Modexp has arbitrary gas limit
Description
The Secp256r1 library makes use of the EIP-198↗ precompile in order to do modular exponentiation. This function is located at address 0x5
and is called near the end of the function.
function modexp(
uint _base,
uint _exp,
uint _mod
) internal view returns (uint ret) {
// bigModExp(_base, _exp, _mod);
assembly {
if gt(_base, _mod) {
_base := mod(_base, _mod)
}
// Free memory pointer is always stored at 0x40
let freemem := mload(0x40)
mstore(freemem, 0x20)
mstore(add(freemem, 0x20), 0x20)
mstore(add(freemem, 0x40), 0x20)
mstore(add(freemem, 0x60), _base)
mstore(add(freemem, 0x80), _exp)
mstore(add(freemem, 0xa0), _mod)
let success := staticcall(1500, 0x5, freemem, 0xc0, freemem, 0x20)
switch success
case 0 {
revert(0x0, 0x0)
}
default {
ret := mload(freemem)
}
}
}
A gas limit of 1,500 is set for this operation. After EIP-2565↗, the precompile was updated to become more optimized and cost less gas. Before this optimization, the gas cost was sometimes very high and often overestimated. The EIP provides a function to calculate the approximate gas cost, and using the parameters from the library, we calculated it to be around 1,360 gas, which is barely within the limit.
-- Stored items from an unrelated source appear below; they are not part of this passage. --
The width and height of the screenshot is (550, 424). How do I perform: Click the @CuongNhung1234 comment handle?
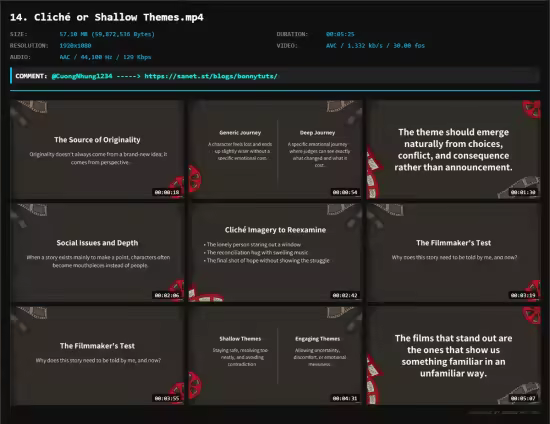82,76
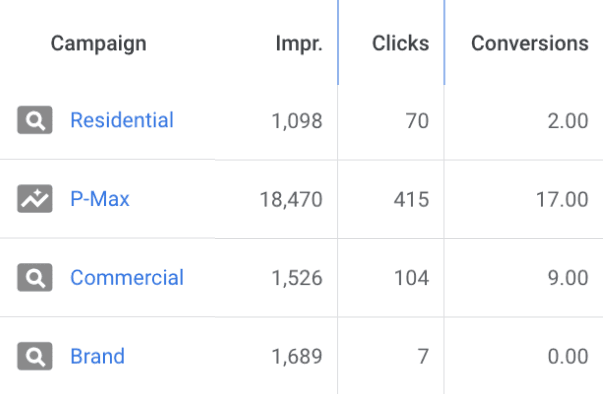The height and width of the screenshot is (394, 603).
Task: Sort by the Clicks column header
Action: click(x=400, y=43)
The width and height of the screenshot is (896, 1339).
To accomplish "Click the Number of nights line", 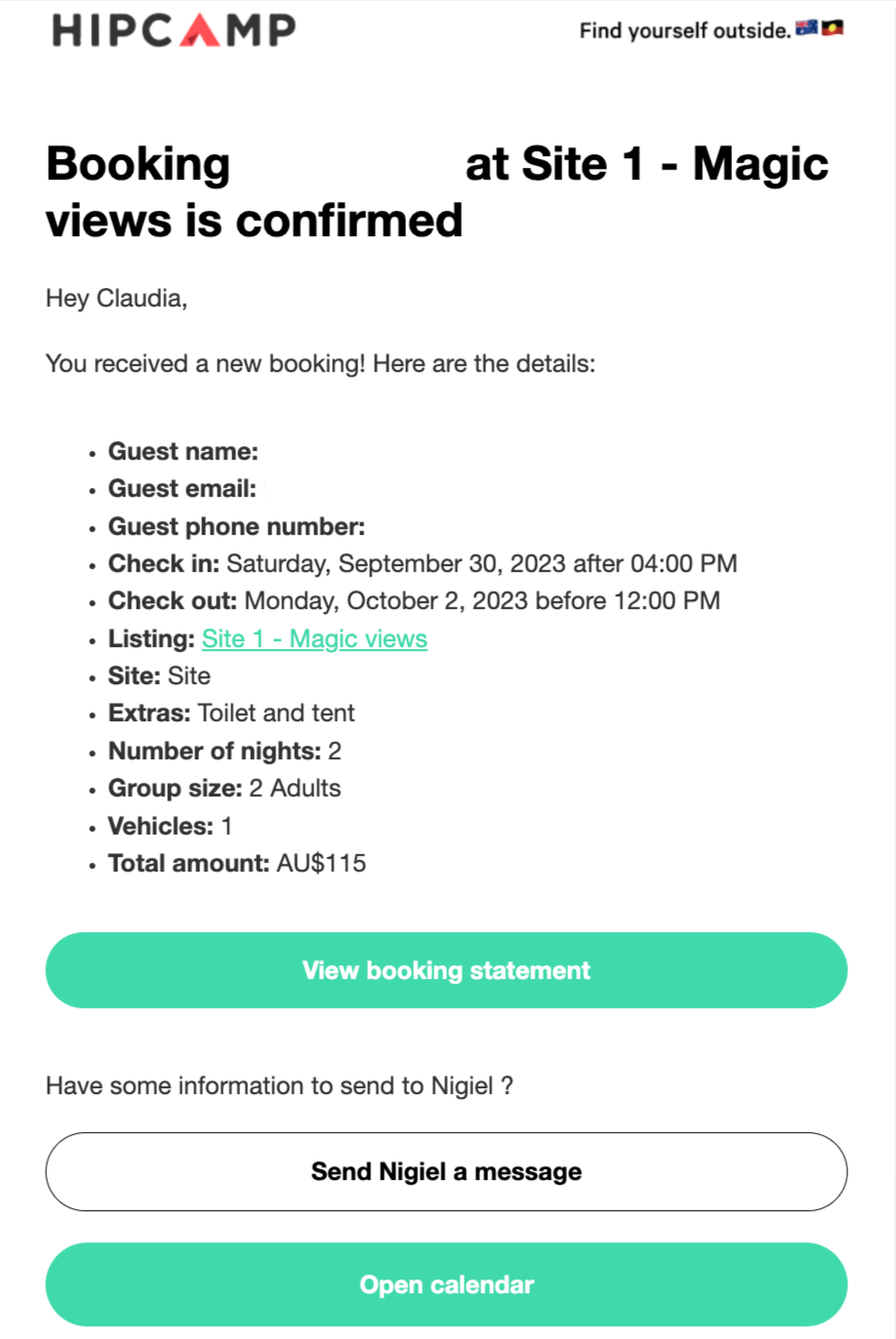I will [224, 751].
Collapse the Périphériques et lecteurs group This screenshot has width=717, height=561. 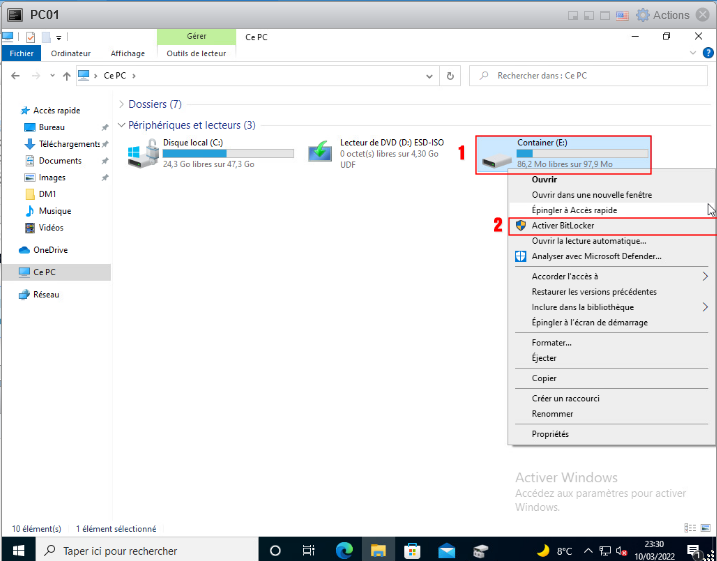point(121,125)
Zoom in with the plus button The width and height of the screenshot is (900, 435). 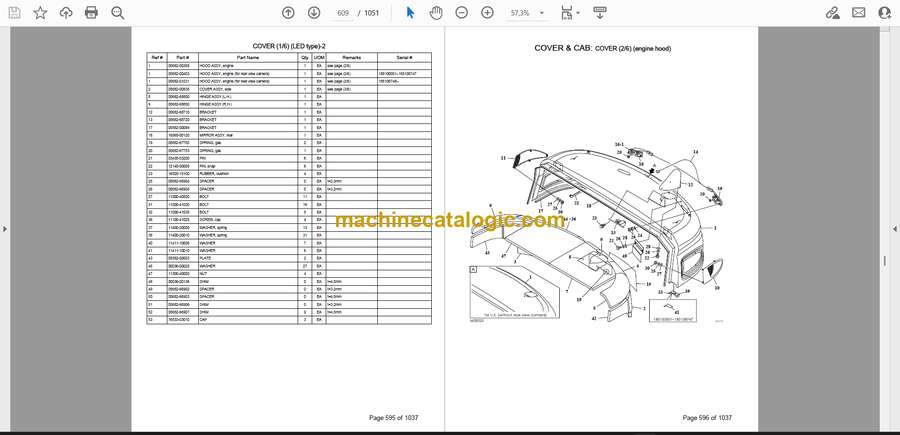tap(487, 13)
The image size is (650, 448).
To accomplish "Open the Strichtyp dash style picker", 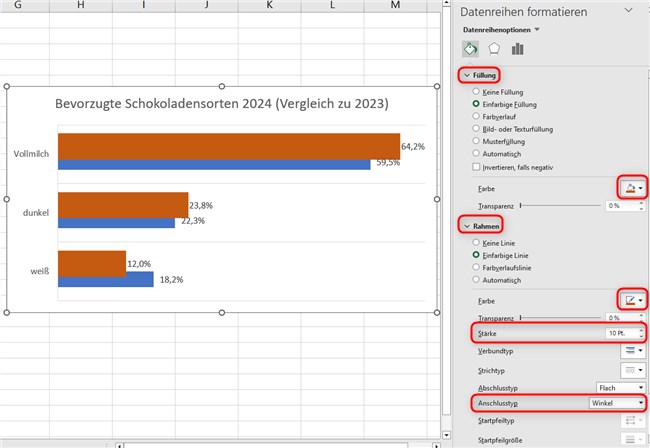I will pyautogui.click(x=632, y=370).
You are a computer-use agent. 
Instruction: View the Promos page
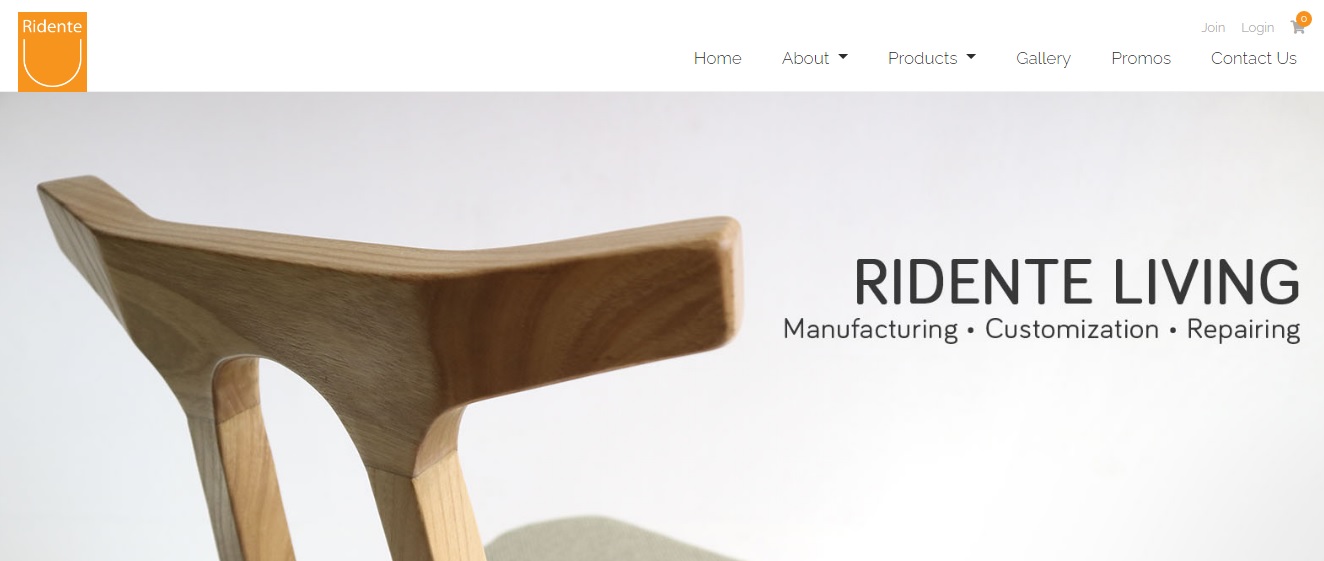(1141, 58)
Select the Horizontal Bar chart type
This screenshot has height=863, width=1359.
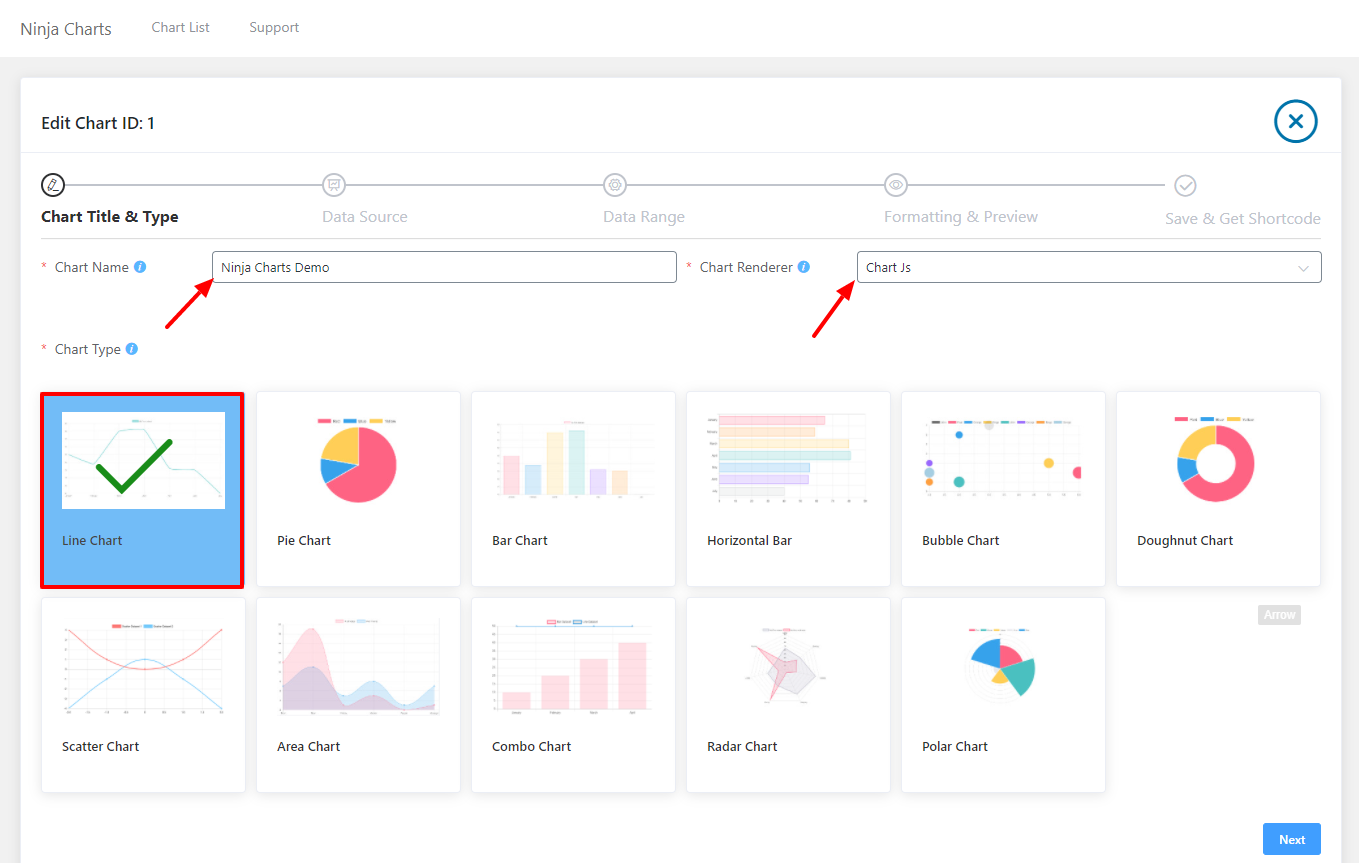[x=787, y=489]
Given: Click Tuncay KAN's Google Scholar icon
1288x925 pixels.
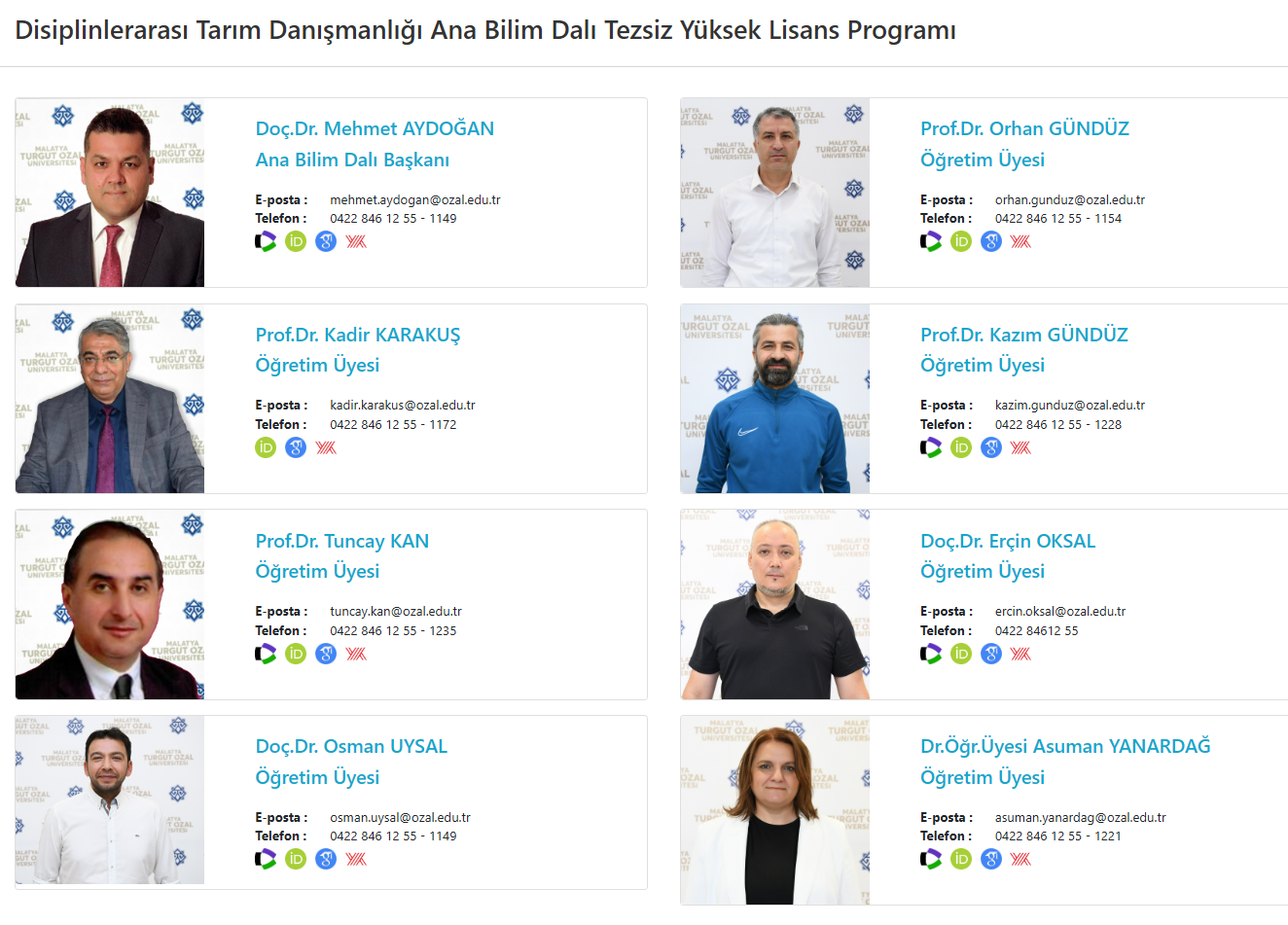Looking at the screenshot, I should click(x=326, y=654).
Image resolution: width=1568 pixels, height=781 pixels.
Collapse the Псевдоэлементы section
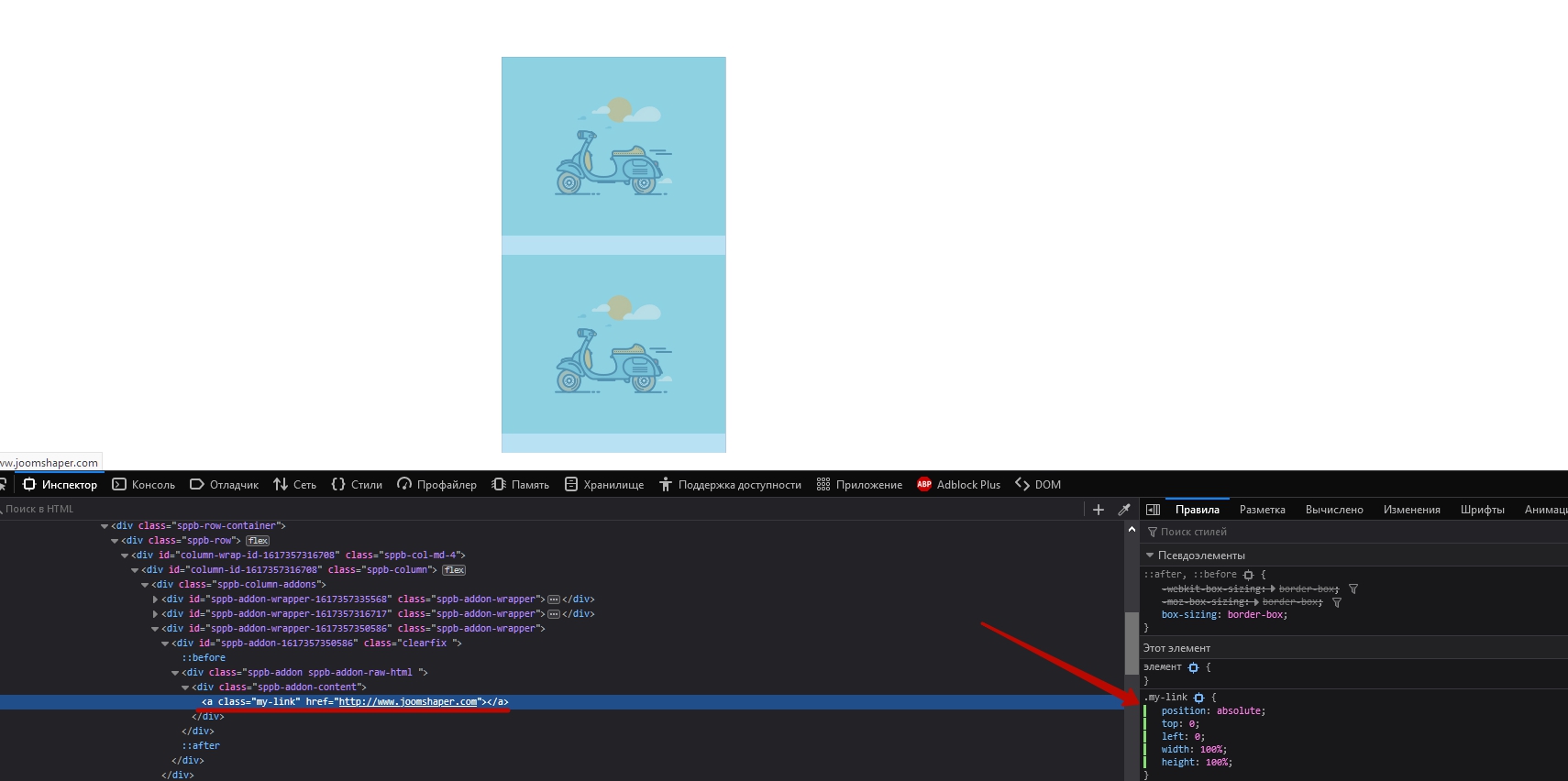point(1150,556)
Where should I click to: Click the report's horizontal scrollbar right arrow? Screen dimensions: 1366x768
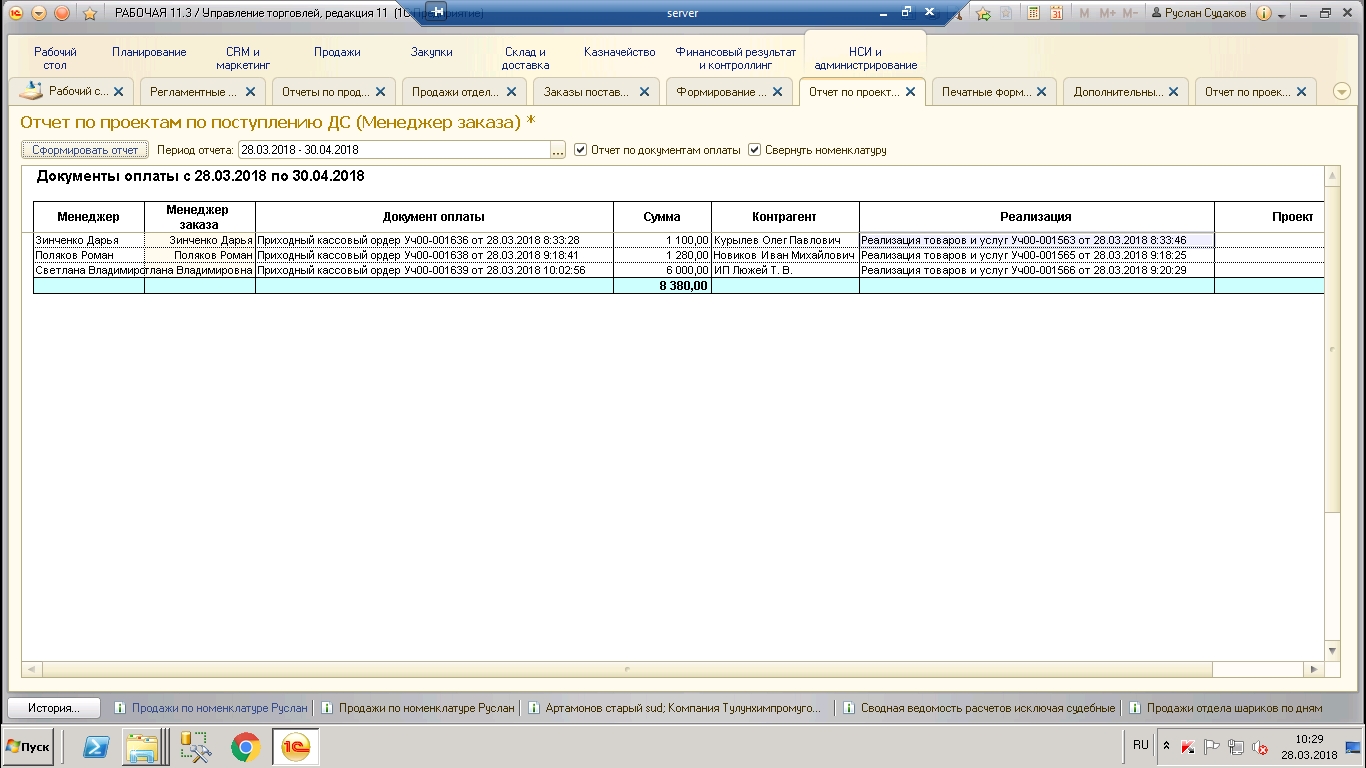(1317, 669)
With EIP-198 pricing, the cost was significantly higher.
Some chains have not yet implemented this optimization --- one example being the BNB chain, which plans to implement their equivalent BEP-225 around August 30th, 2023.
The standard for signature validation methods, EIP-1271↗, also states the following:
Since there [is] no gas-limit expected for calling the
isValidSignature()
function, it is possible that some implementation will consume a large amount of gas. It is therefore important to not hardcode an amount of gas sent when calling this method on an external contract as it could prevent the validation of certain signatures.
Impact
On chains without the gas optimization change for the precompile, the contract will either not work or randomly work for certain keys and signatures but not others. In the worst-case scenario, someone could be extremely lucky and manage to transfer money in but not be able to get them out again. The main risk is just the functionality of the module being broken.
Recommendations
Provide more or the maximum amount of gas to this function call:
let success := staticcall(not(0), 0x5, freemem, 0xc0, freemem, 0x20)
Remediation
This issue has been acknowledged by Biconomy Labs, and a fix was implemented in commit 5c5a6bfe↗.